What’s in front of him — slash Jamie — is often a life lesson that takes him by surprise, opening him up and turning him into a softer person.
“It’s a really satisfying thing when I feel like Jamie has learned a lesson,” Dunster says. “And it doesn’t mean that he’s then better at it, necessarily. He tries to be better and he fails and then he tries again, and then he gets a little bit better each time.”
In his own life, Dunster is still able to take the bus in London, a huge relief for him, but he’s not above feeling tickled by the fact he can play his own character on FIFA 23.
“There’s a few surreal moments that have happened, I suppose, which are the things that feel like something has shifted. But in terms of my own personal life, not particularly. I’ve kept the same people around me, much to their frustration, no doubt, which I’m just desperate to hang out with all the time,” Dunster says. “The show has grown in a way that I think nobody really expected. And alongside that comes wonderful things: going to the Emmys for two years in a row has been an incredible sort of out-of-body experience in the times that we’ve been. And also, I’ve been acting for nine years now since I left drama school. And you spend a lot of that time pounding the pavement and going to auditions and not getting things. And that still happens plenty of the time, but it’s just a little bit more like you’re knocking on a door and someone’s opening it a little bit wider now.”
That includes the opportunity to see his own work brought to fruition.

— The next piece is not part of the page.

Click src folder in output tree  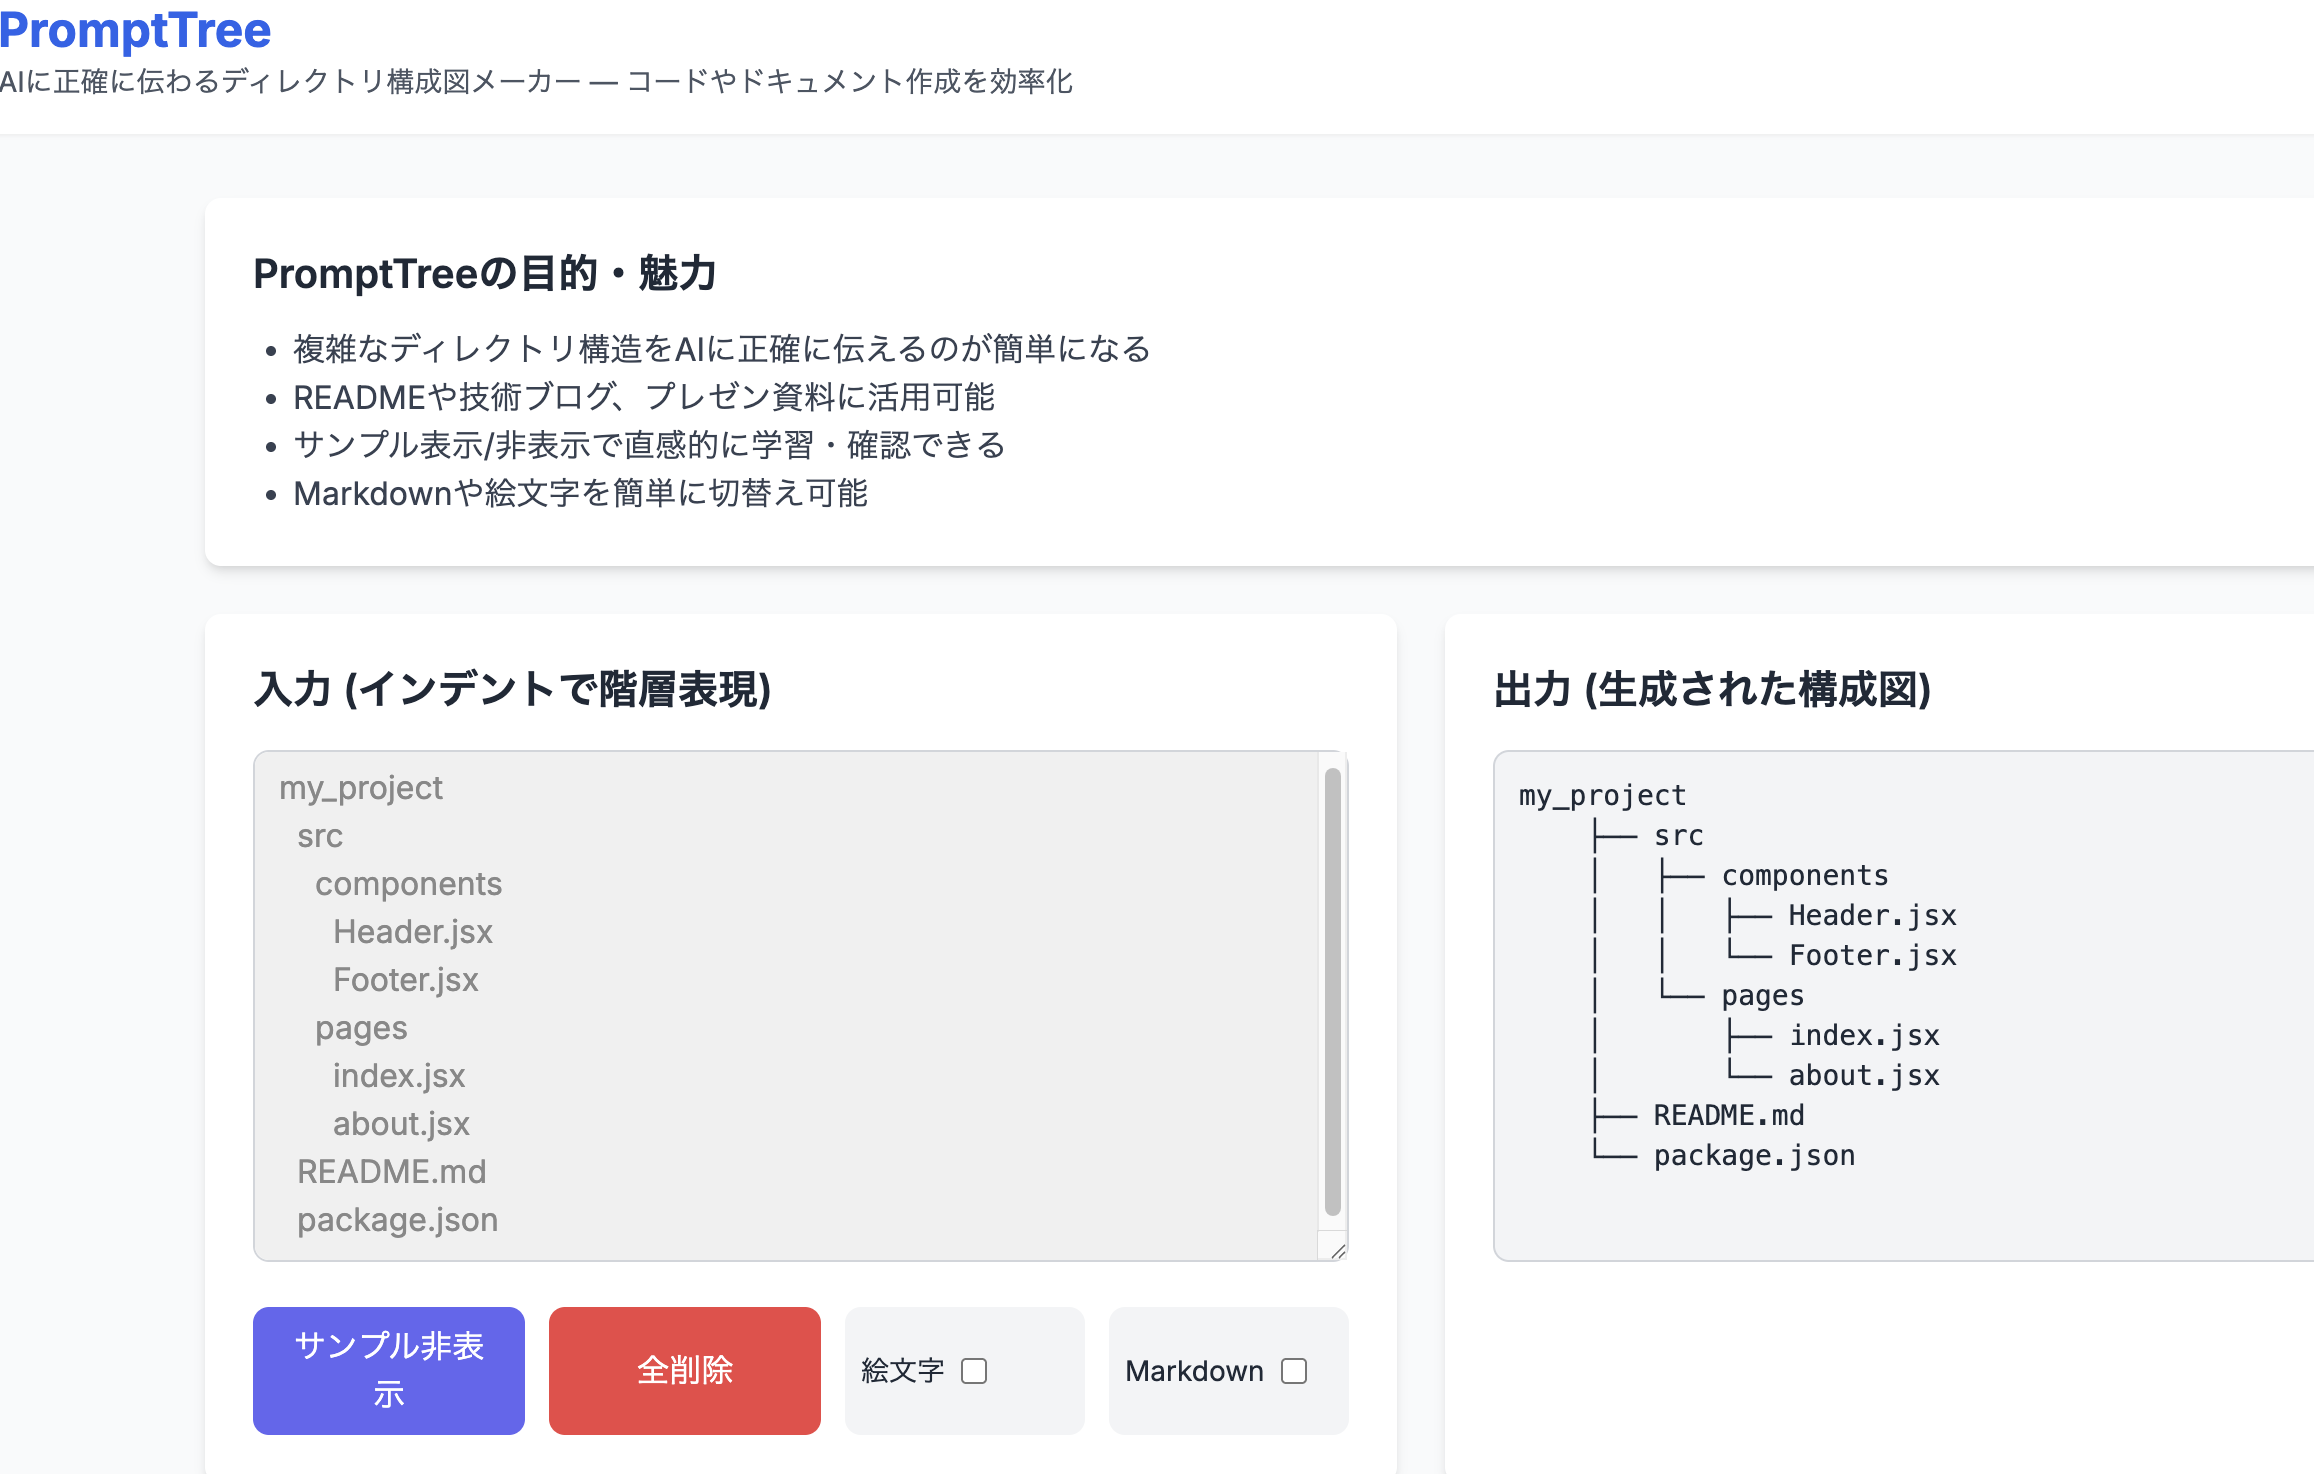pyautogui.click(x=1678, y=835)
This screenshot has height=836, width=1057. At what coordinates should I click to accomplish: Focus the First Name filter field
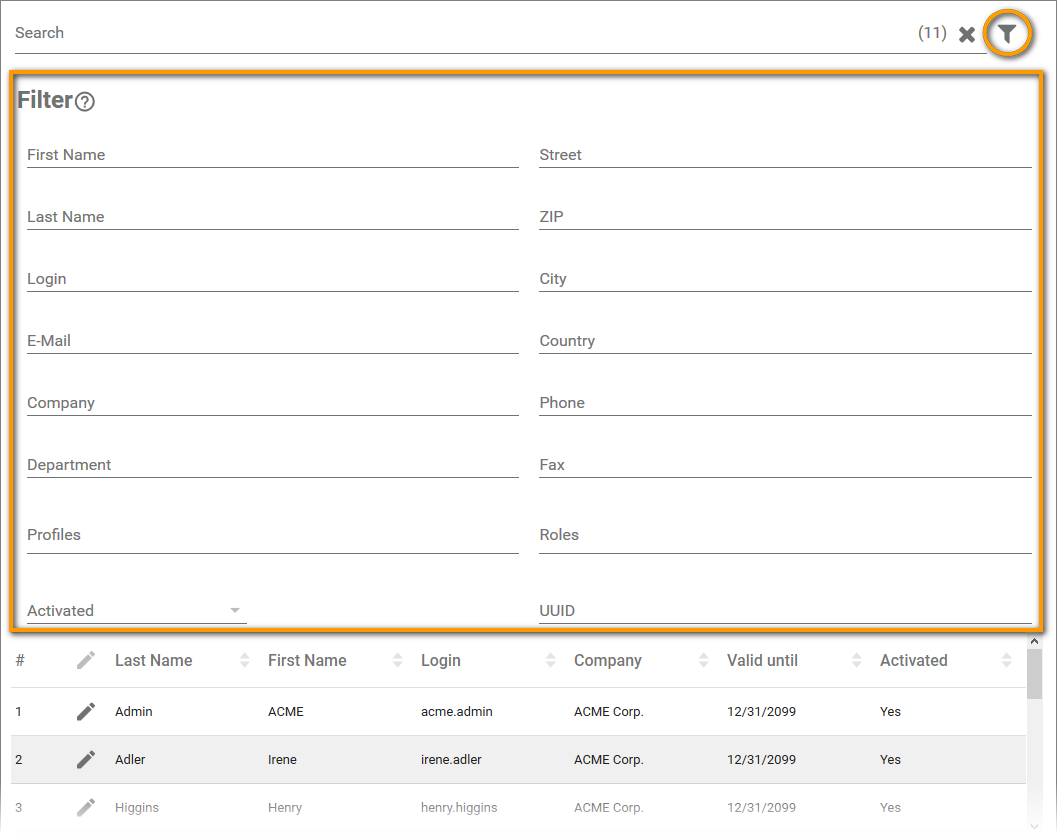tap(272, 156)
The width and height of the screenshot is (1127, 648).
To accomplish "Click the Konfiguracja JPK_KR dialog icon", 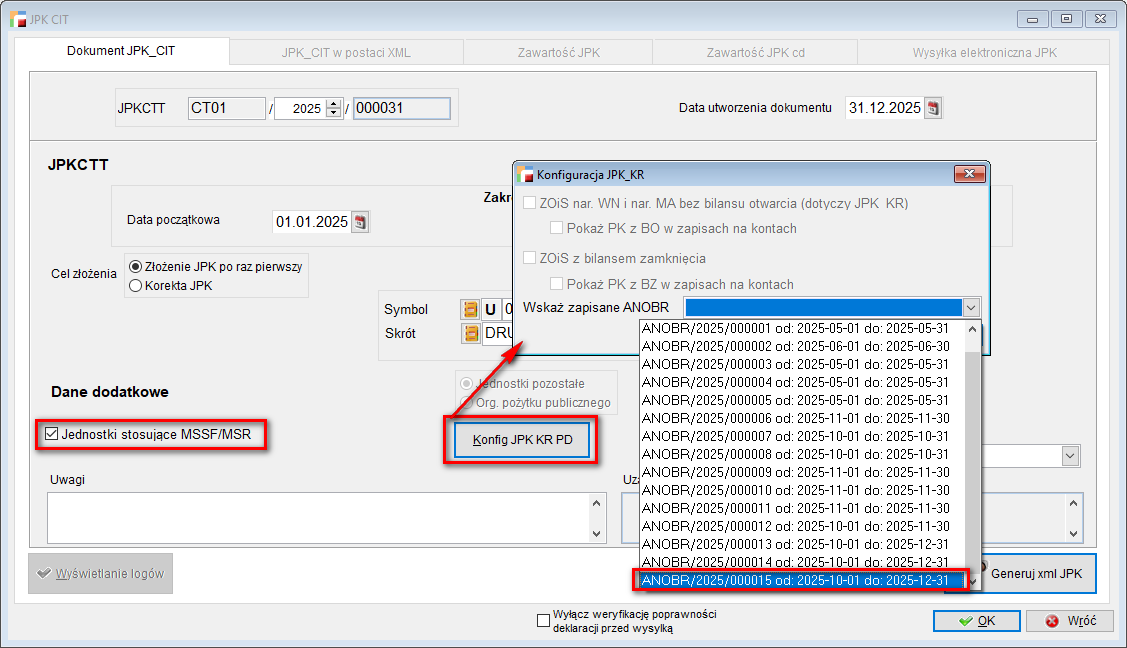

He’s about to direct his first film that he wrote, which he describes as somewhere between “500 Days of Summer,” “Uncut Gems” and “Who Framed Roger Rabbit.”
“It’s terrifying. Totally terrifying,” he says of making his writing and directing debut. “I love acting and acting will always be my first love — don’t tell my childhood sweetheart that. But I also have really watched people making things, watched these amazing directors come in on ‘Ted Lasso’ and it sort of felt like it’s a really great way to be able to tell a story.”